2016 NHL Awards - Red Carpet
This is the photo that came up when I searched Andersen and Vegas.
Photo by Bruce Bennett/Getty Images

Frederik Andersen has been fined $2,000 for his second embellishment infraction of the season.

So this kind of fine is for embellishment, let’s get that straight off the drop. Just because it’s commonly referred to as diving, does not mean the infraction is just for faking when no offence occurred. So the issue isn’t that he wasn’t tripped on this play, it’s that he overacted — embellished — the effects. And, yeah, he pretty much did.

Why is that bad? Because it makes a mockery of the officials. It says that you won’t call a trip unless I oversell the flailing arm and the full-body splat. And people in charge of handing out tripping penalties don’t like being mocked. Even when it’s at least partly valid criticism of the way they do their job.

This is exactly the sort of thing Nazem Kadri used to do. And he’s stopped doing it, mostly, and while I don’t think a reputation for “diving” should influence the refs in making calls, they’re people, and they like to have their power acknowledged.
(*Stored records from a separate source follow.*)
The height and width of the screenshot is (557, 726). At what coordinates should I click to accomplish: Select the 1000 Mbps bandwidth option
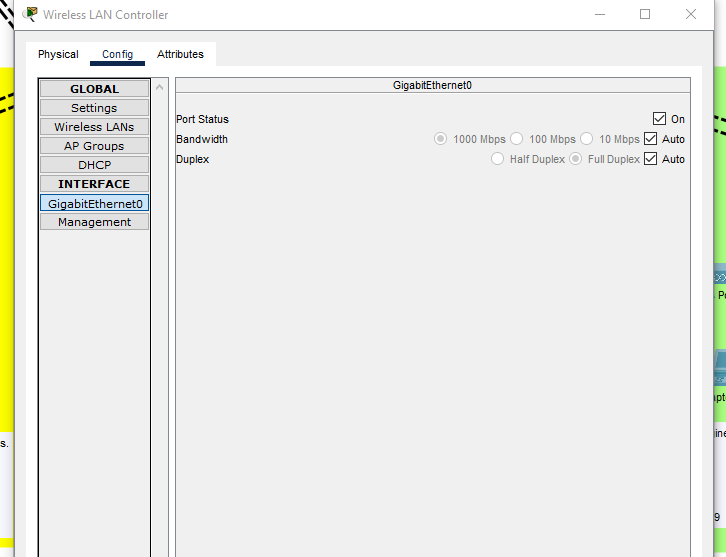tap(440, 139)
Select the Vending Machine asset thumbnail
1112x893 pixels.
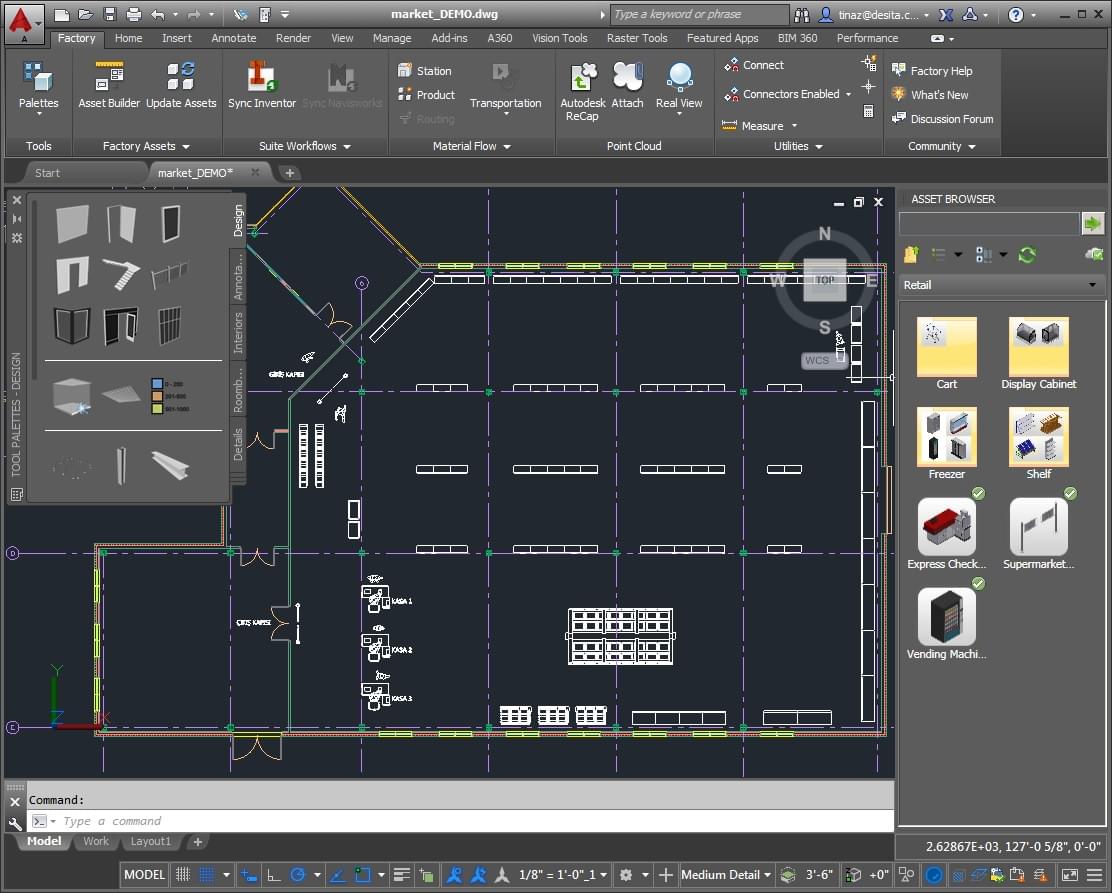(x=946, y=617)
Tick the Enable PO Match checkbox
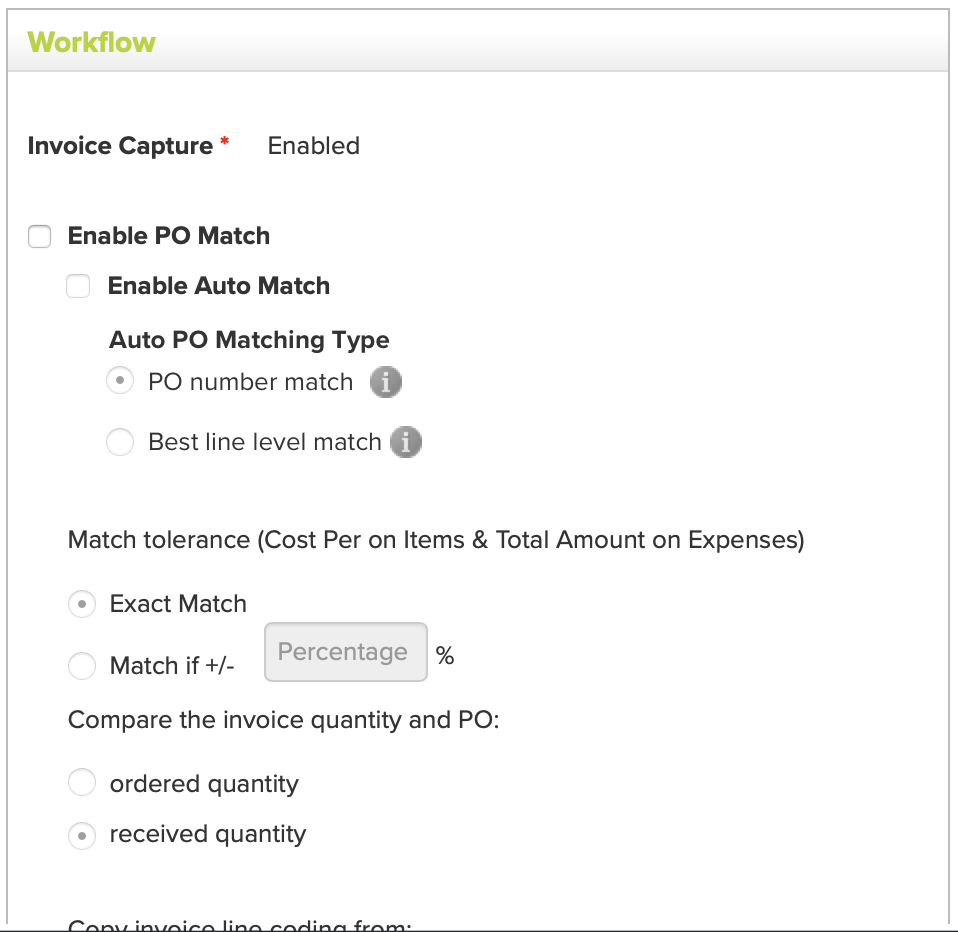Image resolution: width=958 pixels, height=932 pixels. (40, 237)
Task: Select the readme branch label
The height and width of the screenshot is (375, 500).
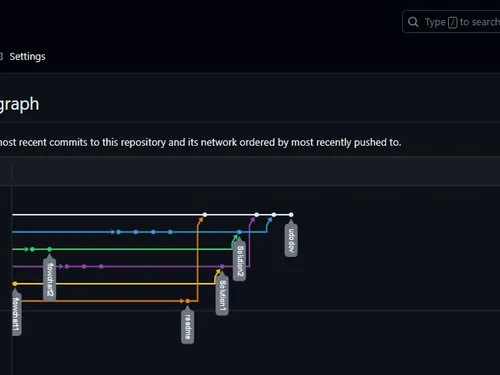Action: 188,326
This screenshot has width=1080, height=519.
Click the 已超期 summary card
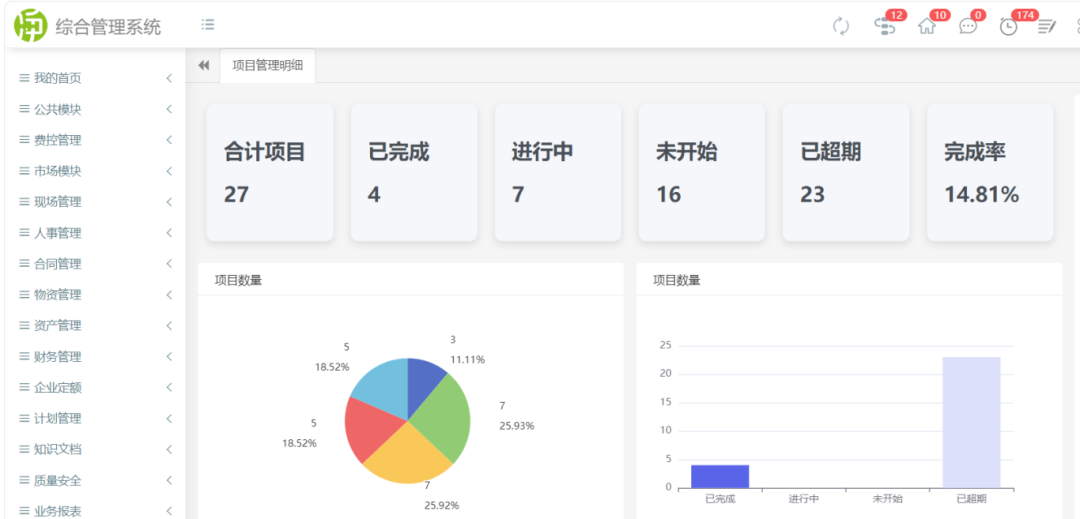(845, 172)
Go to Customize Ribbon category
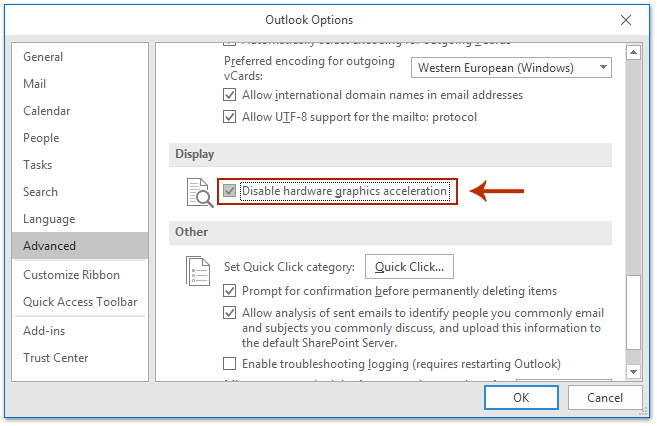This screenshot has width=657, height=426. click(x=72, y=275)
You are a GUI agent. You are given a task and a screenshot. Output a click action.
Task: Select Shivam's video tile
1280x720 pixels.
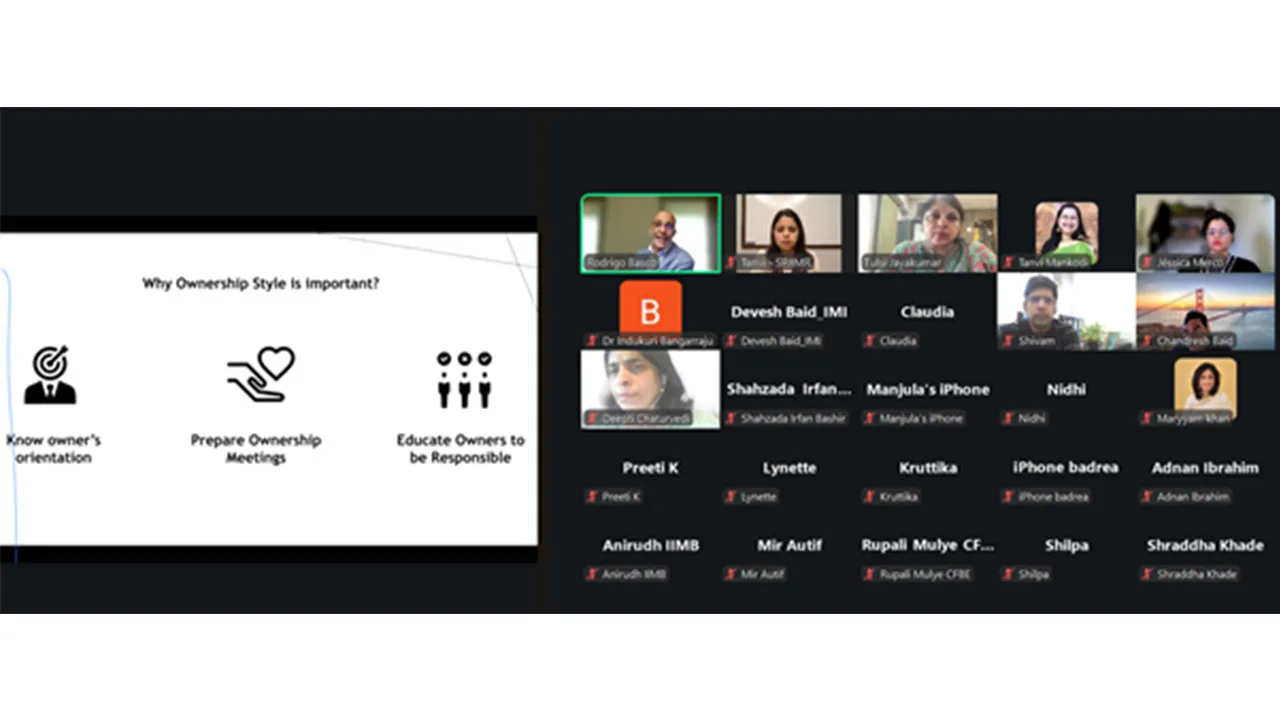tap(1066, 311)
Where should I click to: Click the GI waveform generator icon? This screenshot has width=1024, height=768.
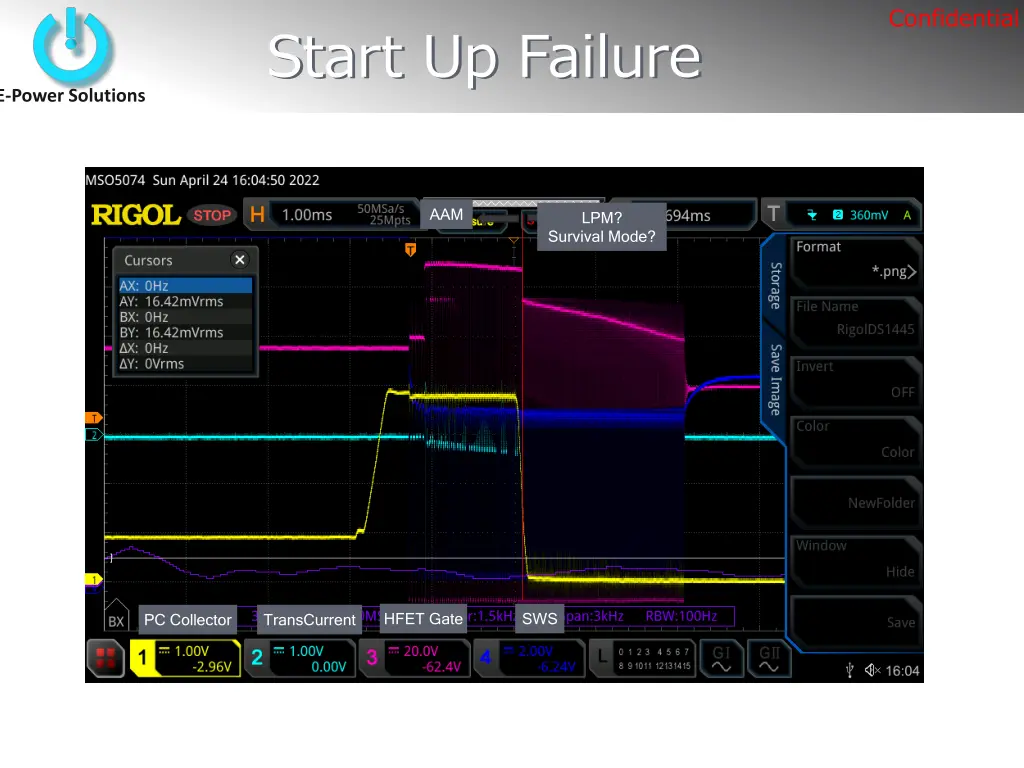coord(722,657)
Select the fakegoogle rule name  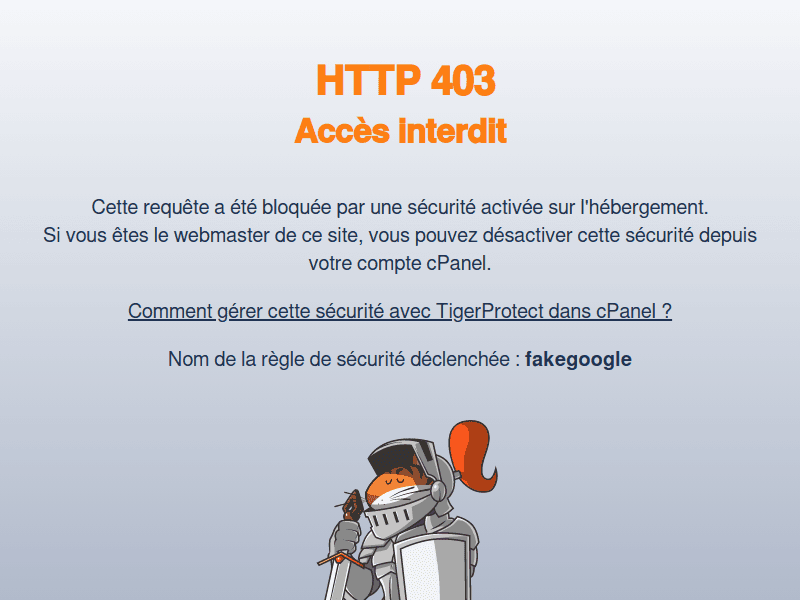coord(578,359)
As for the fine? Well, I’m sure that suit up there cost more than two grand, so I’m not sure it’s much of a deterrent.

I do not remember any incident in that game, but if you find a reference to it, speak up!

Update! In the broadcast of the Leafs-Sharks game, the Sportsnet intermission standup bit said the Leafs talked about this incident with Andersen and there is no doubt is was embellishment. So there you are.